Segundo o especialista, a projeção feita em 2014 para o mercado automotivo de 2024 era que estaríamos, no ano atual, com uma produção anual de 5 milhões de unidades.
O país, no entanto, ainda produz menos da metade dessa previsão, com 2,3 milhões de veículos em 2023. Em termos de venda, o país já alcançou 2,4 milhões de emplacamentos.
“A maioria dos analistas da indústria falava que esse número seria possível, inclusive eu, mas erramos. Capacidade produtiva nós temos: somando GWM e BYD, a nossa produção poderia ser de 4,9 milhões”, diz Kalume Neto.
O desafio que a indústria brasileira enfrenta é uma particularidade do nosso mercado: o custo do carro exportado e o que ele oferece em relação aos concorrentes de outros mercados.
Ainda segundo o consultor, primeiro é preciso pensar em suprir as demandas do mercado brasileiro.
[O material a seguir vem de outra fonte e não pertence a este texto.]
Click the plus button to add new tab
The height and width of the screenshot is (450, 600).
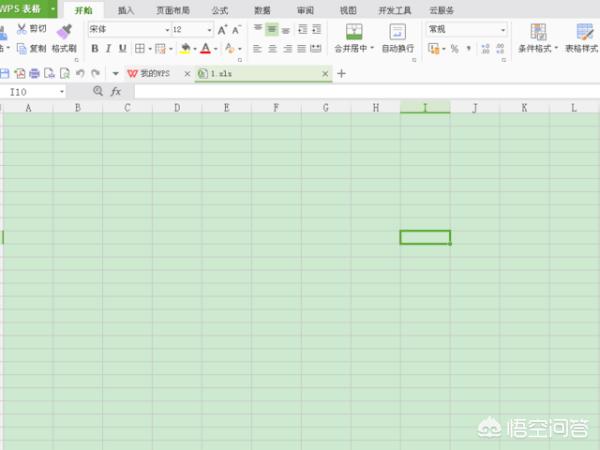click(x=341, y=74)
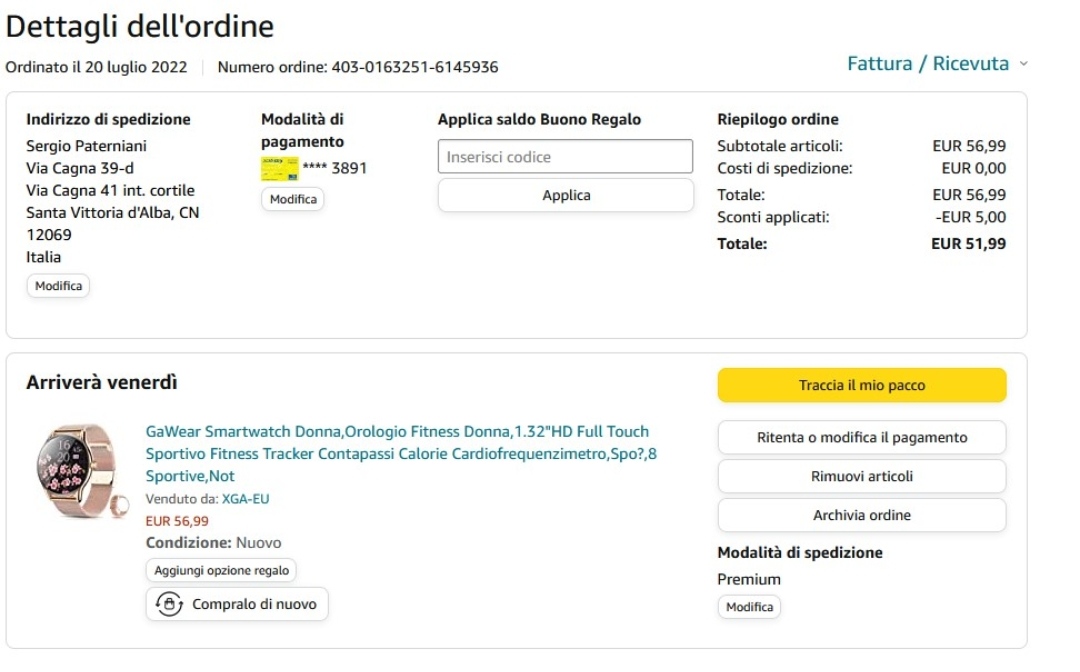Open the Fattura / Ricevuta menu

point(927,64)
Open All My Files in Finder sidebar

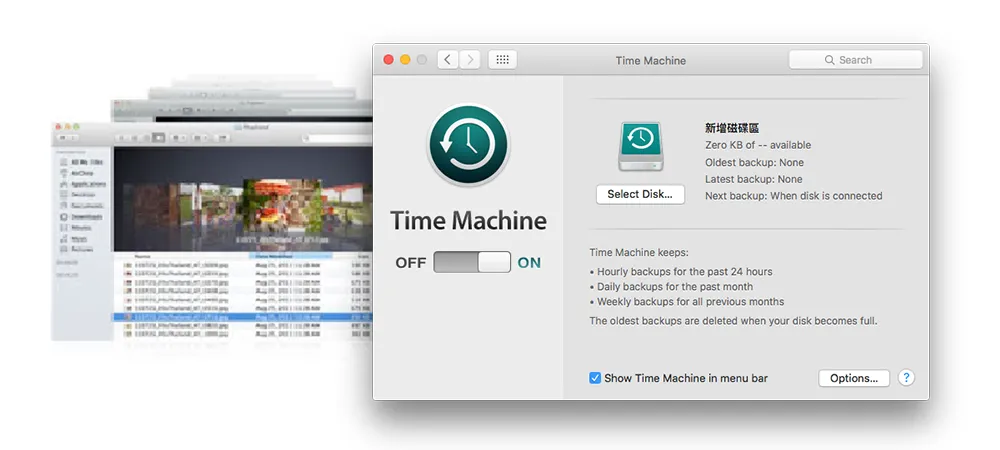pyautogui.click(x=88, y=161)
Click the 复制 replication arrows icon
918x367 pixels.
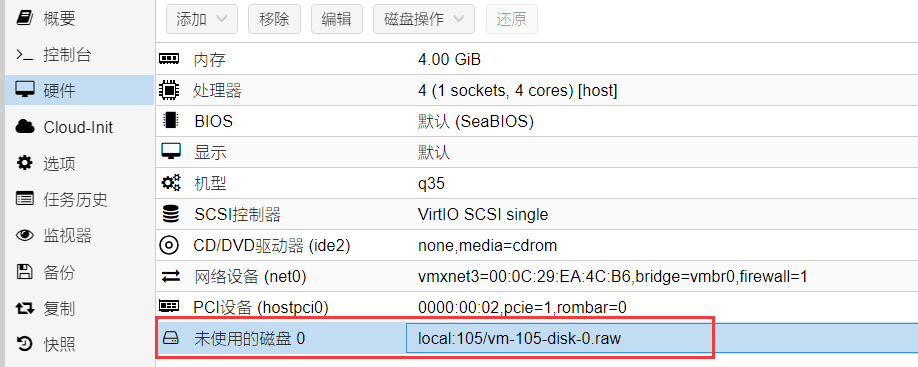[25, 308]
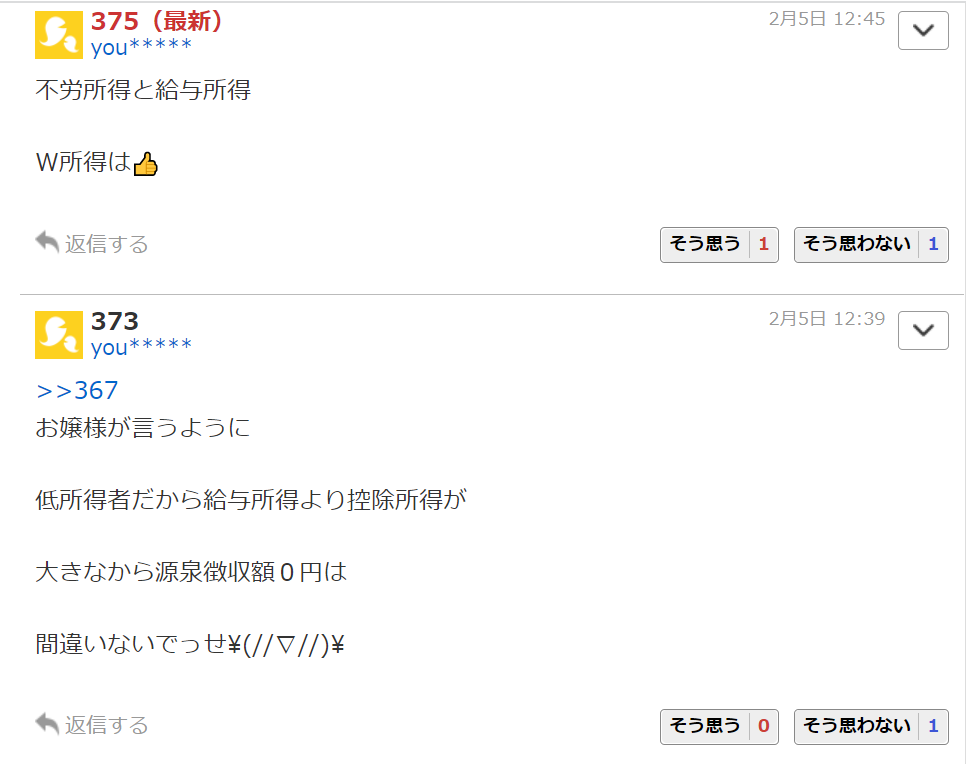Click 返信する under post 375

107,244
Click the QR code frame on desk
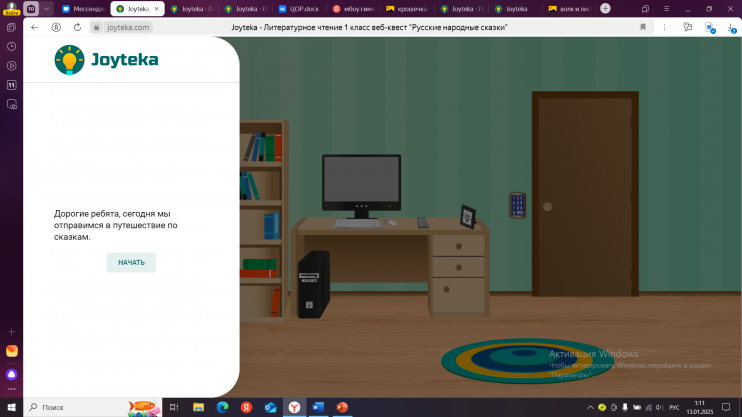 (x=467, y=215)
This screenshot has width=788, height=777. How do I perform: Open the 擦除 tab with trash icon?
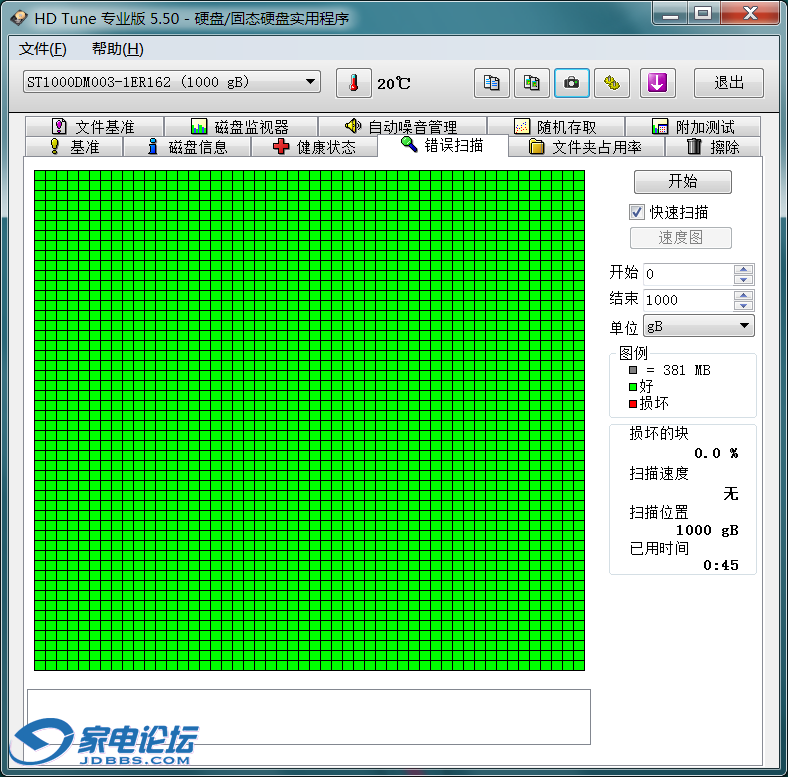tap(713, 147)
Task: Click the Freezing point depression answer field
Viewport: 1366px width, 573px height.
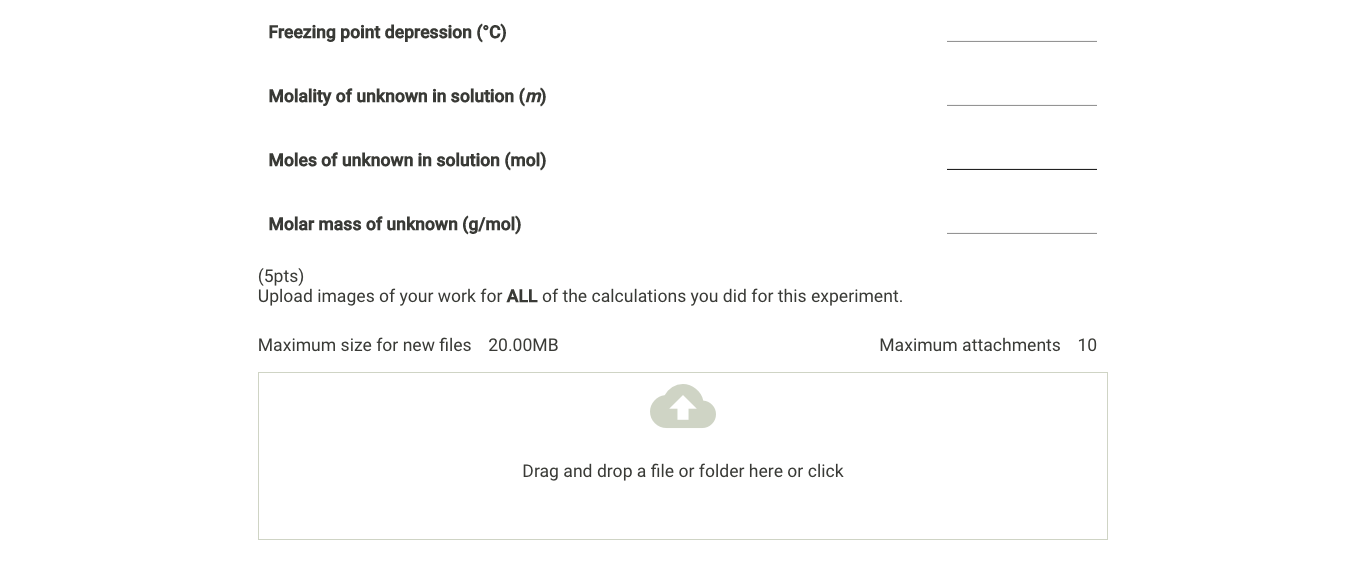Action: coord(1021,30)
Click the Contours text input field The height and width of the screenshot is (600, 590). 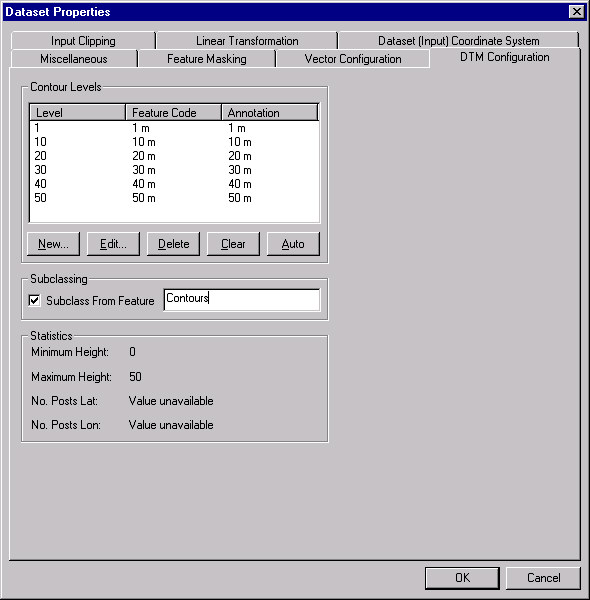[x=242, y=300]
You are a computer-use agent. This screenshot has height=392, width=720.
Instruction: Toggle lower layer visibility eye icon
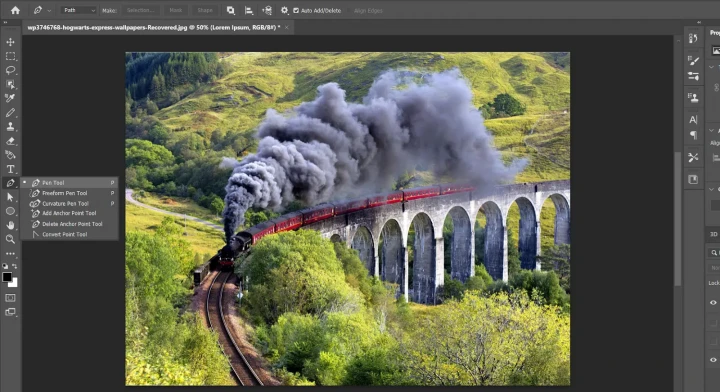[713, 360]
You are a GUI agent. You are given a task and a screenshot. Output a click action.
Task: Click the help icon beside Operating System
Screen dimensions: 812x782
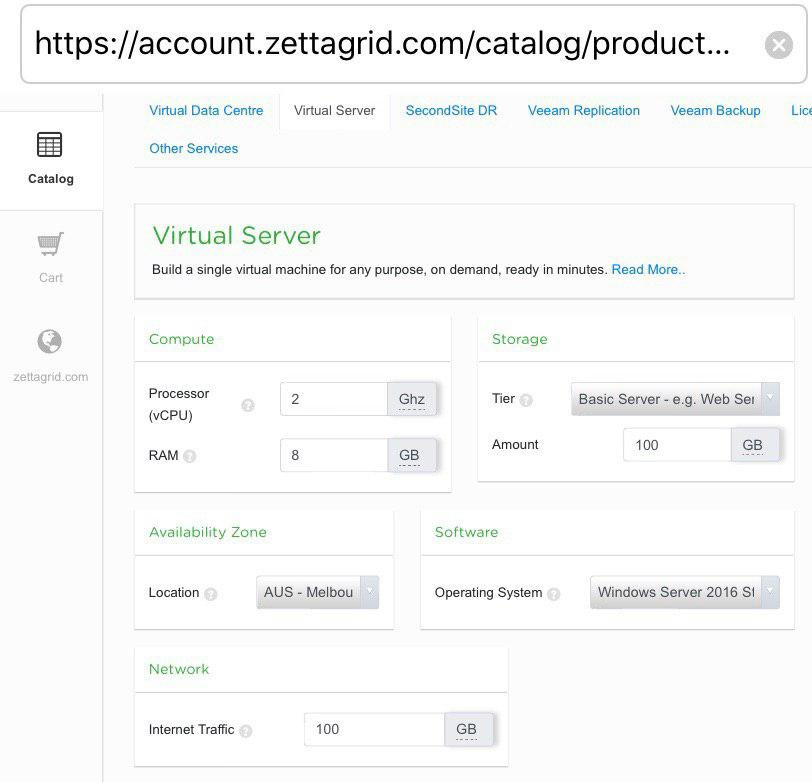[554, 593]
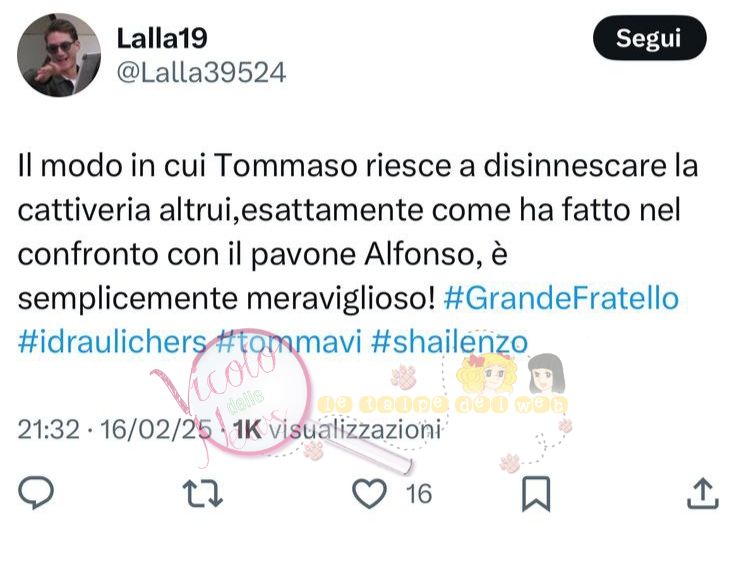The width and height of the screenshot is (739, 565).
Task: Click the 16 likes count
Action: tap(419, 494)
“O etanol não é um vilão, é um aliado que vai nos auxiliar nessa busca por tecnologias limpas com muito mais facilidade do que outras nações, por exemplo. Só que, por ora, ele serve apenas para o Brasil”, diz Kalume Neto.
“Assim, quando se fala em exportação para nossos vizinhos, o ideal seria adequar as nossas linhas de produção para enviar produtos baratos que possam competir no cenário global”, finaliza.